A set of Permian Basin wells are selected to provide a wide spectrum of geological, geomechanical and completion features existing in the basin. For each well, process-level modeling is performed in commercial hydraulic fracturing (HF) and reservoir simulators. For each well, the HF model is calibrated against historical well production data, by adjusting hydraulic fracture structure and reservoir properties. Using DoE methodologies, we evaluate a large number of completion strategies, in conjunction to different geological and geomechanical conditions. The effect of different decision variables on HF completion efficiency and production are examined, including the type of proppant carrier fluid (slick water and crosslinker), and proppant types (e.g., ceramic, curved resin, sizes, concentration, size, etc.). The results are used to develop an ML-based proxy model, which can be used to make rapid design of well completion strategies for future development, without requiring running time-consuming, full-scale reservoir simulations.
Simulation results of this work show the well completion implementation for many of the selected wells is far from optimal. History matching helps to establish the input-production relationships for each well, which provides a base model for sensitivity runs. The well set is divided into two parts. One part is used to develop an ML proxy model, and the rest is used for testing. Proxy modeling results suggest that the machine learning model can learn the complex reservoir input-output relations well, providing a data-driven tool for rapid well completion design and field production evaluation.

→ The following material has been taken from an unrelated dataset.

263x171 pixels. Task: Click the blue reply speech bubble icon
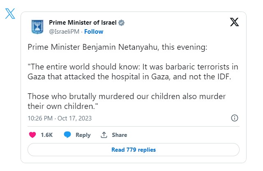pyautogui.click(x=67, y=135)
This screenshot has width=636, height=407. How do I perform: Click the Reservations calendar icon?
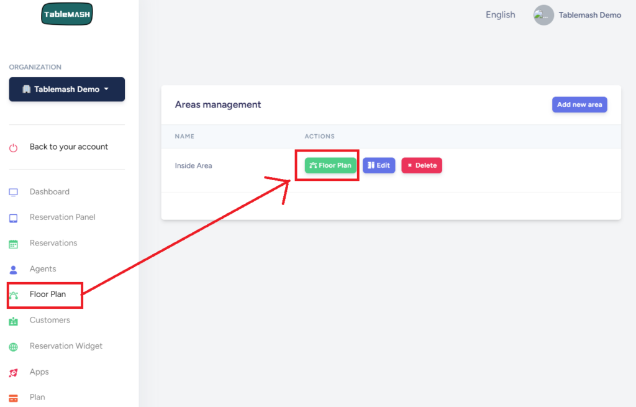tap(14, 244)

The complex geology, coupled with dynamic fracture stimulation and reservoir production processes are often not well investigated and represented in current practice, due to the lack of tools and representative data. As a result, sub-optimal production prevails, which erodes the HF economics. Previous works either mainly focus on mechanism simulation study or over-emphasize the original raw data but neglect the complex geology and physics underlying fracturing and reservoir production processes. The contribution of this study is we provide an integrated solution for well completion design based on real production data, fracturing simulation and reservoir simulation from different representative locations in Permian Basin. The physics-based proxy model can be used for future well designs by taking account into the effects of a large number of geological, geomechanical, and production factors.